Screen shots of ExpressionPlot 4way plots showing cross-platform and cross-species comparisons. (a) Heart-enriched gene expression in human tissue panel exon array [28] (x-axis) and RNA-Seq [1] (y-axis) data sets. Points correspond to genes. Fold-change of expression in heart is plotted versus all other samples in corresponding data set. Genes enriched in heart are plotted further to the right (exon array) and/or up (RNA-Seq), and those higher in other samples are further to the left and/or down. Genes significantly different only on one platform are colored red (exon array) or green (RNA-Seq) and those different on both platforms are colored blue.
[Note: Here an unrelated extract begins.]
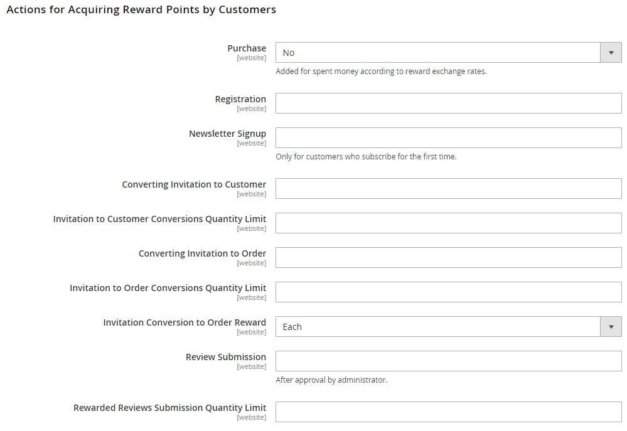
Task: Focus the Registration points input field
Action: [x=448, y=103]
P-value cutoffs are 0.01 for exon array and 10^-4 for RNA-Seq, and fold-change cutoffs are 2 for both platforms. Colored numbers show number of genes in each category. (b) Similar plot comparing the same x-axis (human heart-enriched gene expression by exon array) to mouse heart-enriched gene expression, also by exon array (y-axis).

Figure 5

Screen shot of ExpressionPlot's genome browser seqview. The region of the CLTA gene, which contains a brain-enriched exon (pink), is shown. Known transcripts of CLTA are seen along the bottom (arrowheads indicate plus strand). The accumulation of RNA-Seq reads from five human tissues is shown on the top. The heights of black bars indicate numbers of reads overlapping each genomic position, whereas the heights of blue brackets indicate numbers of reads overlapping splice junctions. Data from RNA-Seq human tissue panel [1].

Figure 6

ExpressionPlot screen shots examining spleen-enriched genes in human exon array tissue panel data [28]. (a) Levels of Myd88, a key signaling protein in the innate immune system [29], in human tissues using the genelev tool. (b) ecdf showing tissue enrichment (fold change relative to all other tissues) of the 316 genes least 5-fold enriched in the spleen at a P-value cutoff of 10^-4. The sharp angle at 2.3 in the spleen curve indicates the 5-fold cutoff. The position of the cerebellum curve to the left of all the others may reflect the general depletion of immune cells, which is characteristic of the spleen, within the nervous system. (c) event_heatmap showing the fold enrichments of the 316 spleen-enriched genes in all 11 tissues in the panel. The screen shot was edited by removing many of the genes from the middle for formatting purposes and adding an arrow to indicate Myd88, which is part of a cluster of spleen-enriched genes also enriched in the liver. The depletion of the spleen-enriched genes in the cerebellum is evident by the excess blue color in the cerebellum row.